Retirement Savings or Pay Down Mortgage?
Here's a question for you: pay down the mortgage or slap that extra cash into your 401k? Build your RRSP or bump off your house debt? According to an article in the Toronto Star, you should work on becoming debt free first.
Apparently, this is particularly true if you are a young couple with a young family. This advice comes from Malcolm Hamilton, a pension actuary with consulting company Mercer, in Toronto. Pay down that mortgage first, he says. Get out of house debt as quickly as possible by putting any cash you can directly against the principle of your mortgage loan. He calls this "a risk free" proposition.
Paying off your mortgage first also saves you after tax dollars that you would be paying on interest over the life of that mortgage. However, the tax benefits vary based on where you live. Keep in mind that in Canada, you don't get any tax breaks for your mortgage.

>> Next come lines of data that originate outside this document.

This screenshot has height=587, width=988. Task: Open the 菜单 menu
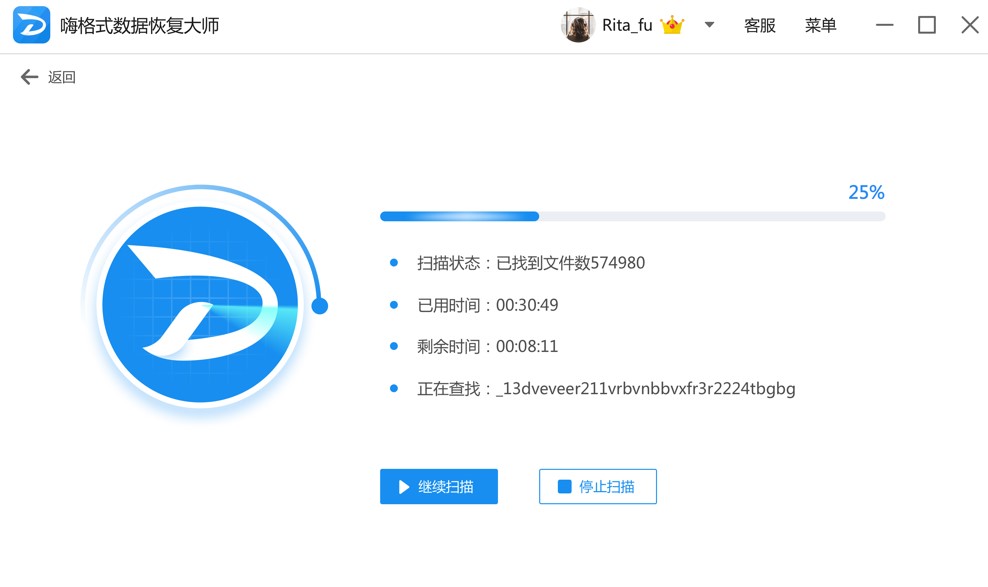pyautogui.click(x=820, y=26)
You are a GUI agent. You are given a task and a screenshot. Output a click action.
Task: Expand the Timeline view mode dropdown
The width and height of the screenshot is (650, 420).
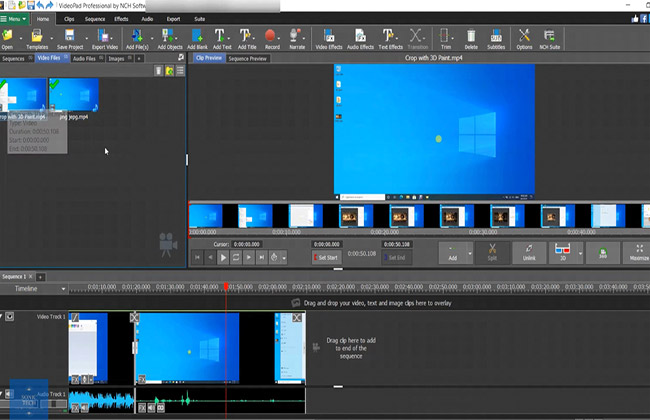(61, 288)
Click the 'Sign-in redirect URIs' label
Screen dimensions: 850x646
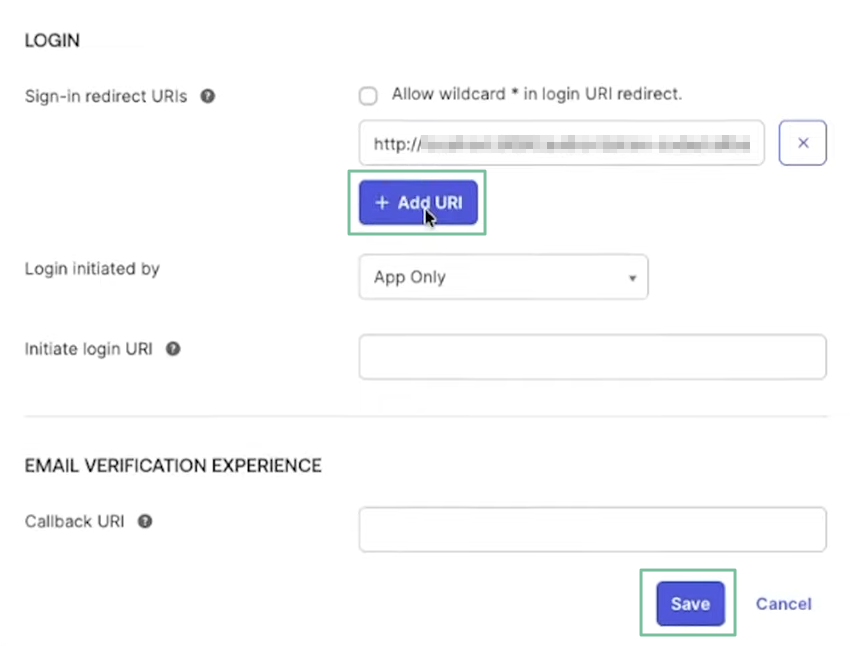[106, 97]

In the US, you do get a tax deduction for mortgage interest, but you still have to pay that interest first with your precious after-tax dollars. Also, tax deductions don't necessarily save you the full amount that you paid out in the first place. According to most tax planners, it's always better to avoid paying tax in the first place, than to get the money back afterwards.
Another point in favour of paying off your mortgage is that you have a very low risk investment that you are paying off. Your home is a virtually "guaranteed" 6 percent return on your original investment. Can your retirement portfolio say that? (I know that mine can't; when the stock market has a bad year, so does my retirement fund.)

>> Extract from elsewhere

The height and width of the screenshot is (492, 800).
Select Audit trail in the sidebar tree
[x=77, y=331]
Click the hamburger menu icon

Here's the trick to this approach: when the mortgage is gone, then you save like the proverbial ant, as opposed to spend your windfall like the foolish grasshopper. Take the money that would have gone into a mortgage payment and save it in your 401k or RRSP.

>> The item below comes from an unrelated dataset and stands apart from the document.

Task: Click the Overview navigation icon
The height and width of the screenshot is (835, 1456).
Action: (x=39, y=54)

Have you been convinced that you have to save for retirement now or live like a pauper when you're older? Not so, says Hamilton. He doesn't subscribe to the theory that you will need to replace 70 percent of your working income in order to retire comfortably. Let's face it: if you've followed this approach, you are mortgage-free and probably kid-free (unless you waited until your 40's to finally have kids, like I did). You no longer need fancy suits for the office, nor are you commuting to work every day. So your expenses will go down considerably. Hamilton estimates that you can live quite well on half of your pre-retirement income.
So, if you have been paying into your retirement and just making the regular payment on your mortgage, you might want to rethink that strategy.